Она наклоняется к зеркалу и начинает его целовать, водя языком по стеклу. Ее растопыренные пальцы прижаты к зеркалу. Затем я слышу: «О-о, беби, давай вынимай. Надень презерватив, беби. Тот, светящийся».

Господи боже! Стараясь не произвести ни малейшего звука, я отхожу от двери, прислоняюсь к стене и перевожу дух. В голову приходит ужасная мысль: Скотти копирует Алекс и Сида, я иду в гостиную, убедиться, что Сид крепко спит на разложенном диване. Я вижу горб на постели, но не знаю, он это или подушки под одеялом. С бьющимся сердцем, я подкрадываюсь к дивану. Сид поворачивает голову и смотрит прямо на меня:

— Привет.

Я чувствую себя полным идиотом, потому что навис над ним и тяжело дышу. Мне на грудь падает полоса лунного света.

— Привет, — говорю я.

— Проверяете?

— Не спится что-то. Слушай, меня беспокоит Скотти. Она в ванной.

Я замолкаю.

— Ну и что? — Сид садится.

— Она там играет. — Я не знаю, как это сказать. Да и не нужно. — Целуется с зеркалом.

— А, — говорит он. — Я в детстве тоже черт знает что делал. Да и делаю.
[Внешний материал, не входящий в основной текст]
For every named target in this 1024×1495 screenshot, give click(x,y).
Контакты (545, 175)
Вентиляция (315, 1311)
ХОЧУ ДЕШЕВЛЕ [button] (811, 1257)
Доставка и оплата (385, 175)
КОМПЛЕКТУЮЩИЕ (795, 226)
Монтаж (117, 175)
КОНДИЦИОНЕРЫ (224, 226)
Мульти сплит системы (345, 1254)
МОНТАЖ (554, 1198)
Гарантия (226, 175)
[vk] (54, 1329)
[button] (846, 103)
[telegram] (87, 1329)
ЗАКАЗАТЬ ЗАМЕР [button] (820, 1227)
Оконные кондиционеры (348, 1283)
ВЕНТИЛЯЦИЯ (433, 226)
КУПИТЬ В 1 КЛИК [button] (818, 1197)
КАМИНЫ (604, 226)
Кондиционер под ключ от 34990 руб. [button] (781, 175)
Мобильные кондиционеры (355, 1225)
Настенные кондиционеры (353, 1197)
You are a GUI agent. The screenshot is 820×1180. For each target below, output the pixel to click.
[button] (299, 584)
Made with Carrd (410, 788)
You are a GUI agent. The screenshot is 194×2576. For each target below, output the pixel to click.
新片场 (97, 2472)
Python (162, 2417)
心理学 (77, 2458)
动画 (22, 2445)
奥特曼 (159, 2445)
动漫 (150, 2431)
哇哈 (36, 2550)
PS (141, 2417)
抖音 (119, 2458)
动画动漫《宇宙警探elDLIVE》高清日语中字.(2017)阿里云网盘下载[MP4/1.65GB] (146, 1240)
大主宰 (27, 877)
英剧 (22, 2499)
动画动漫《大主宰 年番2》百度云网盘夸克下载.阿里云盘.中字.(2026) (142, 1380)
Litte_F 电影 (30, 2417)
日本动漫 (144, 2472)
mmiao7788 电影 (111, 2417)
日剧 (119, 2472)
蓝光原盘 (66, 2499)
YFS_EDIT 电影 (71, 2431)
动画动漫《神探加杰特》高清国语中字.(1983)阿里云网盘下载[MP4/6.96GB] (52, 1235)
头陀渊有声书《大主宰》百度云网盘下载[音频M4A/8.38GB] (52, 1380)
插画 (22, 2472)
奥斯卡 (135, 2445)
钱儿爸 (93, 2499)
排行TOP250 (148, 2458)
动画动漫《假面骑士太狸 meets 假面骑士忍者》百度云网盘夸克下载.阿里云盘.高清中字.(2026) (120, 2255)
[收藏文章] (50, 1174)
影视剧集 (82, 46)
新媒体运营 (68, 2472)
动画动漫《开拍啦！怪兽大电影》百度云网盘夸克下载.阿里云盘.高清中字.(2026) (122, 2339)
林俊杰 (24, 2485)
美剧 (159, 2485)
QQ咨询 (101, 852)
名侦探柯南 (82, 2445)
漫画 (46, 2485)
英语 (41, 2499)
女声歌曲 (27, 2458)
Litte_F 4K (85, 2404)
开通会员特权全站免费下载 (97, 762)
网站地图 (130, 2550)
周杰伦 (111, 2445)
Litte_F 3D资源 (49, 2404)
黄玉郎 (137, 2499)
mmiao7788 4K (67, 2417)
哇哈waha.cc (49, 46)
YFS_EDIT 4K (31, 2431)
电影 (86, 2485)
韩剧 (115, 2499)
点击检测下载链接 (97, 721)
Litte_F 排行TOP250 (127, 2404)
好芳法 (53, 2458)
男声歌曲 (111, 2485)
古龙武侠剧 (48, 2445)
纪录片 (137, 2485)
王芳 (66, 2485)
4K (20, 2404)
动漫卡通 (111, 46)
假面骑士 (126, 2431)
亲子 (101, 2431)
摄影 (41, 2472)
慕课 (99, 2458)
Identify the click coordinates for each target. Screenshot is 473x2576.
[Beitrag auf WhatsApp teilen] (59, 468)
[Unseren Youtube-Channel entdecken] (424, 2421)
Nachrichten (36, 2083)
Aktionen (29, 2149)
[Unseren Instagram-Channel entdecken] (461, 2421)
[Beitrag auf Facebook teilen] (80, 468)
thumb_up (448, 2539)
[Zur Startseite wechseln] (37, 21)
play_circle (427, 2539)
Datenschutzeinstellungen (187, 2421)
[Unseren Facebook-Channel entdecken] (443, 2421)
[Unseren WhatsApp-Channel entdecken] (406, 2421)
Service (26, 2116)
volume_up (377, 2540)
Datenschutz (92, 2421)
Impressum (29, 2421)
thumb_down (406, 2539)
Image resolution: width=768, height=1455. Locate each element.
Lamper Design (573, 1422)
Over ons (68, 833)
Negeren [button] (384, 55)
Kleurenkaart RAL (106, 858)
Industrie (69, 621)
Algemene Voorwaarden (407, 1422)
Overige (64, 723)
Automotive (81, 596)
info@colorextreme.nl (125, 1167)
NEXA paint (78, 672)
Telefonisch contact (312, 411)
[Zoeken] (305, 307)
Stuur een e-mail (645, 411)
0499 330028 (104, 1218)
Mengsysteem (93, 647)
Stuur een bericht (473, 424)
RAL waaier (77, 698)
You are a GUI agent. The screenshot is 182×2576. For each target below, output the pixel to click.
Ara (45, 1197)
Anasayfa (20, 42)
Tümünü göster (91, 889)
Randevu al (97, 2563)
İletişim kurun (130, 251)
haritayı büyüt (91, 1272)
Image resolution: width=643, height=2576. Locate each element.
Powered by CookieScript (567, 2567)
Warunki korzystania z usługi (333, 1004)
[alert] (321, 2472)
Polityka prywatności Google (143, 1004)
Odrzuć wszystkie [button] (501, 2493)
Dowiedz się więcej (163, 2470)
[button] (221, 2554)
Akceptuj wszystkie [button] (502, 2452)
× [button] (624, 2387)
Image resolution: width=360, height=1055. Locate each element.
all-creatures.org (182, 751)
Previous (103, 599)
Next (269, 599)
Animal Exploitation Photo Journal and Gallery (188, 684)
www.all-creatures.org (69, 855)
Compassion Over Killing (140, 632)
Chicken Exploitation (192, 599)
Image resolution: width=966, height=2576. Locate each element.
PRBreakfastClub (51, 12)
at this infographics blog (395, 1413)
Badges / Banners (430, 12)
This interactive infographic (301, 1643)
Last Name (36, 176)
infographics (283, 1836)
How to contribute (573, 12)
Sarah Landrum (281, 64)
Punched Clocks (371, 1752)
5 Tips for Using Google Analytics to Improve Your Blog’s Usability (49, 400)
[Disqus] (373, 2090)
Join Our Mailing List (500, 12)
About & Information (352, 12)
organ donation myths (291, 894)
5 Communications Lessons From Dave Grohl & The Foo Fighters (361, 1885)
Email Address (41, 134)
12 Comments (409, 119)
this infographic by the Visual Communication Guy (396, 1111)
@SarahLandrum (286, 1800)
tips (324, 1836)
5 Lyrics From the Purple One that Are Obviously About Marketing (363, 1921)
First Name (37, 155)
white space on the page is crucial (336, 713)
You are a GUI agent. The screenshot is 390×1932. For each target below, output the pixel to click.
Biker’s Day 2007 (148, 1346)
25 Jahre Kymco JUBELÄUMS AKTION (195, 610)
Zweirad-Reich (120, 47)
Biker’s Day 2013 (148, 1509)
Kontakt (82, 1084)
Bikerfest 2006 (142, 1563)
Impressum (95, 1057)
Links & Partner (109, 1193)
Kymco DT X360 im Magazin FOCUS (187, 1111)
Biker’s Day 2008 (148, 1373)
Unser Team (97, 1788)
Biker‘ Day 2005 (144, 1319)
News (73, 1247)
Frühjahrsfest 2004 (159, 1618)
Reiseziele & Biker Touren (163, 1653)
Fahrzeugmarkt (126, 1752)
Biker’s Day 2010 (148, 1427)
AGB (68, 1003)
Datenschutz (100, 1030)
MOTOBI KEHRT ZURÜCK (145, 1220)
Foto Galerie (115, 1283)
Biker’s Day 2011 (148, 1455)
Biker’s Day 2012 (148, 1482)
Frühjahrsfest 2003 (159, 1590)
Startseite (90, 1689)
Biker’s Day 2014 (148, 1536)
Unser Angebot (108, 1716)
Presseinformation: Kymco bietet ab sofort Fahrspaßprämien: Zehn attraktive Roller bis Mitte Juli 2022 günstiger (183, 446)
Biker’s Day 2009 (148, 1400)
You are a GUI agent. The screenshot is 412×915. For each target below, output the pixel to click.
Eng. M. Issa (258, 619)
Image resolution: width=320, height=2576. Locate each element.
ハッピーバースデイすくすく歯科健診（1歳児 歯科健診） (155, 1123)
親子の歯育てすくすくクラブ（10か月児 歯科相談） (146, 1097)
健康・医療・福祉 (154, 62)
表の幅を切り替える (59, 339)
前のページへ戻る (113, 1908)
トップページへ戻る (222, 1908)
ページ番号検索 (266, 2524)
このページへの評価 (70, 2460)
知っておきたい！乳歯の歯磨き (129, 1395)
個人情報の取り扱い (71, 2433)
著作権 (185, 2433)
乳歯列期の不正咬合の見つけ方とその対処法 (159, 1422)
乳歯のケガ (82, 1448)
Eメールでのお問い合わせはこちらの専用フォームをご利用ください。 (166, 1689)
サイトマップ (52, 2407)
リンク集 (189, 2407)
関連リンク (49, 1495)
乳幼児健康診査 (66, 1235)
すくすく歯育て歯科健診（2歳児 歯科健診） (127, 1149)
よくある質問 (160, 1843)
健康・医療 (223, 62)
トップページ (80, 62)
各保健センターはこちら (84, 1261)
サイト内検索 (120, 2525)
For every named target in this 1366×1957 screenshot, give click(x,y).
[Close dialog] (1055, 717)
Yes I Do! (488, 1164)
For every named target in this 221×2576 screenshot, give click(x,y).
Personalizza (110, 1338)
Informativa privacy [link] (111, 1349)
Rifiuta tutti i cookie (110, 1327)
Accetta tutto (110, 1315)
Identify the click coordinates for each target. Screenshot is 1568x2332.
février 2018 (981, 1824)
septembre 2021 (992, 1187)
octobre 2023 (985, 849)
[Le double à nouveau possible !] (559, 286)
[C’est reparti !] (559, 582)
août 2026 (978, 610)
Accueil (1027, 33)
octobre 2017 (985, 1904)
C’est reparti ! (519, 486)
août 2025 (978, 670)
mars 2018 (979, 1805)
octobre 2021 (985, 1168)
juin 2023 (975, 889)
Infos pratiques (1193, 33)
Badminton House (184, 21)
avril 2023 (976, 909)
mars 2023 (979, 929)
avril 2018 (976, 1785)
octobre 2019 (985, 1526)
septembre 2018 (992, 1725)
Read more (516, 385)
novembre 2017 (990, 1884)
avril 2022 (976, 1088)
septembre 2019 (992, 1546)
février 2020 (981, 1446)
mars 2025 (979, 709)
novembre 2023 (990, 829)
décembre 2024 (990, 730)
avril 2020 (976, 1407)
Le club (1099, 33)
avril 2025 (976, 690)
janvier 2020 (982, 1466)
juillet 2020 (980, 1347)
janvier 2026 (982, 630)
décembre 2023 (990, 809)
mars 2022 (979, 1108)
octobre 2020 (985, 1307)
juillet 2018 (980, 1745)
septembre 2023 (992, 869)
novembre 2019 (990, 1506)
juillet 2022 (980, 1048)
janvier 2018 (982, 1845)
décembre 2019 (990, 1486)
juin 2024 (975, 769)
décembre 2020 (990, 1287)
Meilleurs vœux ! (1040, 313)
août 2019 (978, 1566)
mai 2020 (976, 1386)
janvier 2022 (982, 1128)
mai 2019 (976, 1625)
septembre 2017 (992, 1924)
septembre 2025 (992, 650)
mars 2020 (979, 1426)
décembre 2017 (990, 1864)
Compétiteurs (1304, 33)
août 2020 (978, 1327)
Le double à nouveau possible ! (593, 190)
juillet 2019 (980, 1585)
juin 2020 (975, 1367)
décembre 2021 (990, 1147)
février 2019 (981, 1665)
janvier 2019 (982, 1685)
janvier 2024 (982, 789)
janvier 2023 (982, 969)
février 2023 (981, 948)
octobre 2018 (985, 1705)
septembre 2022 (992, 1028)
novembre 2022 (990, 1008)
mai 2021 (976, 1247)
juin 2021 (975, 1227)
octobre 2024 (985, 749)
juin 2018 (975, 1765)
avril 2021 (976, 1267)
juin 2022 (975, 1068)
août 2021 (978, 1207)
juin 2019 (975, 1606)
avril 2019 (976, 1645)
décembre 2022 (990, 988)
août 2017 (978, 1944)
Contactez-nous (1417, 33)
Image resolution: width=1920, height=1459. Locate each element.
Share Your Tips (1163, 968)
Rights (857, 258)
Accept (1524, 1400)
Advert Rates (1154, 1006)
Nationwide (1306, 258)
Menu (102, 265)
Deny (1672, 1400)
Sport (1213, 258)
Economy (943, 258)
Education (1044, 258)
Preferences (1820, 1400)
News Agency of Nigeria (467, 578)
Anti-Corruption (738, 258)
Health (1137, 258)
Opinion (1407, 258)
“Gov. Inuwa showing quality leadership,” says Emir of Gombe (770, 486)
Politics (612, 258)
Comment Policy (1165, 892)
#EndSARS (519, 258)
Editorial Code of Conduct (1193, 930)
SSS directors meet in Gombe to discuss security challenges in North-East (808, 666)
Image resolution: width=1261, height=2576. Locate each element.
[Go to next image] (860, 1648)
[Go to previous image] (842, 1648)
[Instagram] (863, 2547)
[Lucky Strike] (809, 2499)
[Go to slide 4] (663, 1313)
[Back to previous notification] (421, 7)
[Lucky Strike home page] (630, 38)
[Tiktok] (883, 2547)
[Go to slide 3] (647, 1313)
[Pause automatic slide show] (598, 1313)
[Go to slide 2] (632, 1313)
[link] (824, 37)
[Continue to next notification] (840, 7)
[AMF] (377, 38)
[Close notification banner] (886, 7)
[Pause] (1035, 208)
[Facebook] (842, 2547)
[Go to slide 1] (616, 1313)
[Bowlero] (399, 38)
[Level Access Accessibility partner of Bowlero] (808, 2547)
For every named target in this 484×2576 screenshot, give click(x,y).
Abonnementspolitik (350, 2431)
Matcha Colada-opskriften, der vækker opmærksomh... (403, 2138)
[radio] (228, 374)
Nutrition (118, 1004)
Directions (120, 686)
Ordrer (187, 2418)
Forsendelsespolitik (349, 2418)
Я чувствую, что сна у меня нет ни в одном глазу, и от этого злюсь, потому что еще только середина ночи. Если я не высплюсь, я ни на что не годен. Но не могу заставить себя встать и уйти в свою комнату. Я сижу в ногах Сида, на его постели.

— Меня беспокоят дочери, — говорю я. — Мне кажется, с ними что-то не так. — (Сид трет глаза.) — Ладно, забудь. Прости, что разбудил.